Pour autant, elle ne croit pas à l'hypothèse de certains militants antiracistes selon laquelle Zineb aurait été ciblée parce qu'algérienne ou musulmane : «Il faut être logique : elle n'a pas été visée pour ça… Son voile, elle ne le portait pas chez elle. Comment ils auraient su ? Comment expliquer alors ce qui s'est passé pour Geneviève Legay ? Pour Steve ? Ils sont bien français, non ?» Et d'ajouter que son seul souhait serait d'«interdire ces armes de guerre».

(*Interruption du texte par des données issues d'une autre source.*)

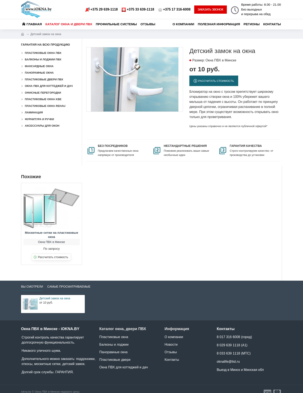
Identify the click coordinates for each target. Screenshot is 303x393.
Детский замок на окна (54, 293)
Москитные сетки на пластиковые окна (51, 229)
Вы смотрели (32, 281)
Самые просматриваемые (68, 281)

«Mama Zina» ne vivait plus en France ces dernières années, elle s'y rendait uniquement pour son suivi médical à cause de ses soucis cardiaques. Elle n'avait pas la nationalité française, elle enchaînait les titres de résidence de dix ans depuis les années 80 – date à laquelle elle s'était installée en France avec son mari, le père de Milfet, mort en 1993. «Elle a mené la belle vie, Zineb, avant la mort d'un de mes frères à l'âge de 30 ans et ses soucis de santé. Elle était gâtée par ses parents puis par mon père qui possédait des hôtels à Marseille. Elle a beaucoup voyagé aussi», relate la fille qui aime à rappeler le caractère fort de sa mère. Elle dirigeait tout le monde d'une main de fer, adorait ses neuf petits-enfants, son jardin algérois et le Vieux-Port de Marseille.

4 janvier 1977 Naissance. 2 décembre 2018 Mort de sa mère, Zineb Redouane. Ce dimanche Marche silencieuse à la mémoire de Zineb Redouane à Marseille et dans d'autres villes.